The Tauri webview ships with csp: null, so no Content-Security-Policy is injected.
This application renders AI-agent-generated markdown, code, and arbitrary workspace file previews. With no CSP, a single rendering or injection flaw anywhere in that pipeline gives injected script full access to every Tauri IPC command exposed to the window (tasks, settings, keychain-backed providers, and the unrestricted file commands in Finding 3). CSP is the primary defense-in-depth layer for a content-rendering desktop app, and it is absent.
src-tauri/tauri.conf.json:22-23
default-src 'self'; img-src 'self' asset: http://asset.localhost; connect-src ipc: http://ipc.localhost and let Tauri append its own script/style nonces.
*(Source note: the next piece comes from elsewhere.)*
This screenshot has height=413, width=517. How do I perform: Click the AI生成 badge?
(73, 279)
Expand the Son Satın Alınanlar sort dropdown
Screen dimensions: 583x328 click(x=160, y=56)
Dev mode needs http://localhost:1420; verify with pnpm tauri dev. The asset: protocol scope is ["**"], granting the webview read access to any file the user can read.
A scope of ** lets any code running in the webview load any local file (SSH keys, browser profiles, documents) through the asset: protocol. Combined with the disabled CSP (Finding 1), a single XSS in markdown or file-preview rendering becomes arbitrary local-file exfiltration.
src-tauri/tauri.conf.json:24-29
Several Tauri commands reachable from the renderer perform filesystem operations on any absolute path with no validation or workspace scoping.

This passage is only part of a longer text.